-- Selected text --
______________________________

Azure Documentation

High Availability with ExpressRoute

Ensuring high availability for your network connectivity is crucial for mission-critical applications. Azure ExpressRoute provides mechanisms to build resilient connections between your on-premises network and Azure. This document outlines strategies and configurations for achieving high availability with ExpressRoute.

Understanding High Availability Requirements

High availability in the context of network connectivity means minimizing downtime and ensuring continuous service. For ExpressRoute, this typically involves:

  • Redundant physical connections: Multiple ExpressRoute circuits to provide path diversity.
  • Redundant network devices: Ensuring your on-premises and Azure networking equipment has failover capabilities.
  • Geographic redundancy: Distributing critical resources across multiple Azure regions.
  • Route diversity: Ensuring traffic can find alternative paths in case of a failure.

______________________________

-- Stored data --
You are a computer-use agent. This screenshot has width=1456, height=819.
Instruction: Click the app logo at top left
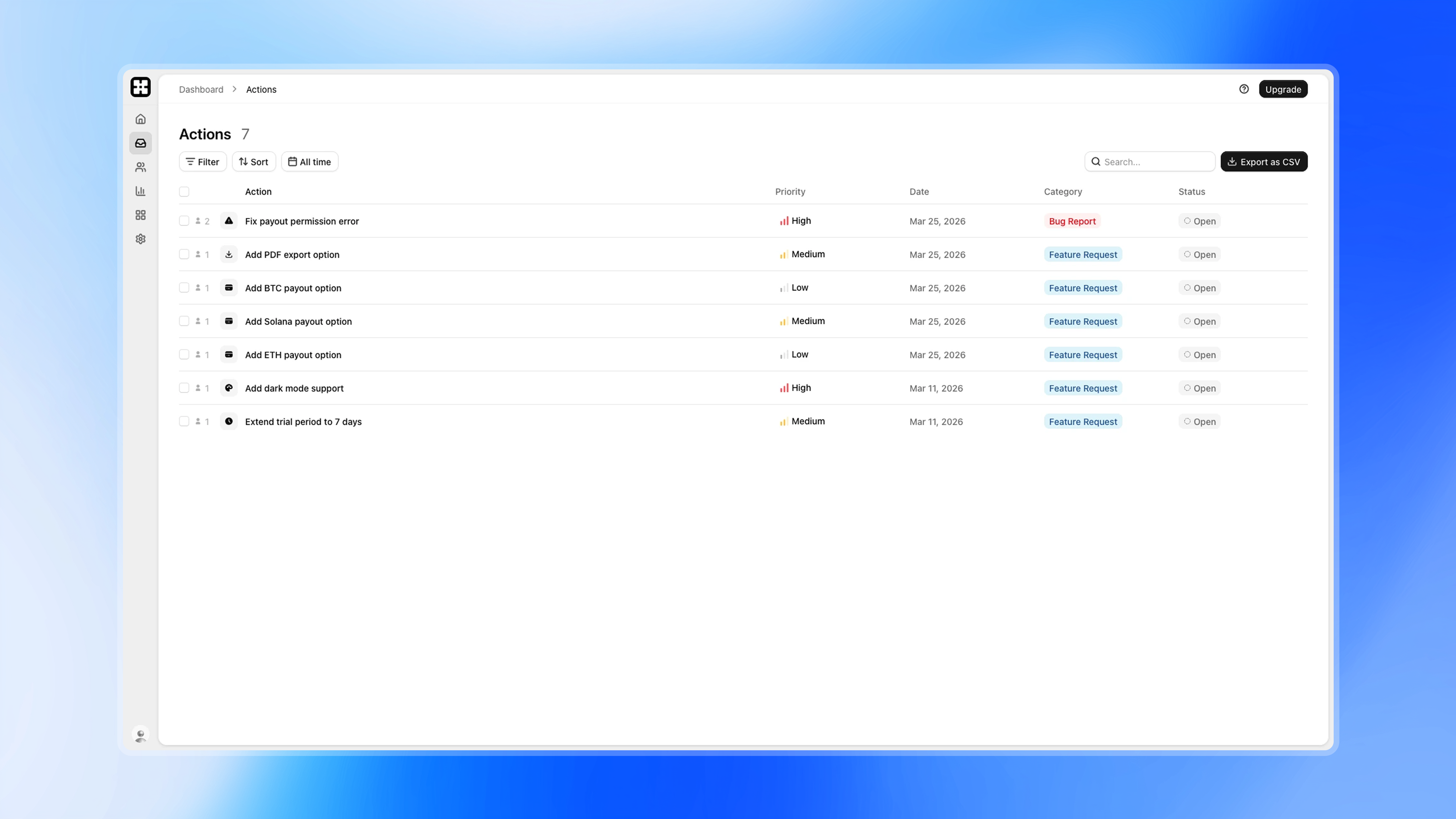[x=140, y=87]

______________________________

Continue the ExpressRoute high availability text from after its list of four requirements, writing the next part in the same documentation style.

ExpressRoute High Availability Design Patterns

1. Dual ExpressRoute Circuits

The most fundamental approach to high availability is provisioning two ExpressRoute circuits. These circuits should terminate at different peering locations to ensure geographic diversity and protection against single points of failure at the provider's edge.

Diagram showing two ExpressRoute circuits connecting on-premises to different Azure regions.
Dual ExpressRoute Circuits for Redundancy
  • Configuration: Establish two ExpressRoute circuits with different providers or at different locations with the same provider.
  • Routing: Configure Border Gateway Protocol (BGP) with different Autonomous System Numbers (ASNs) and independent peering configurations for each circuit. This allows for independent route advertisement and acceptance.
  • Failover: In case of a circuit failure, BGP will automatically withdraw routes from the failed circuit, and traffic will reroute through the active circuit.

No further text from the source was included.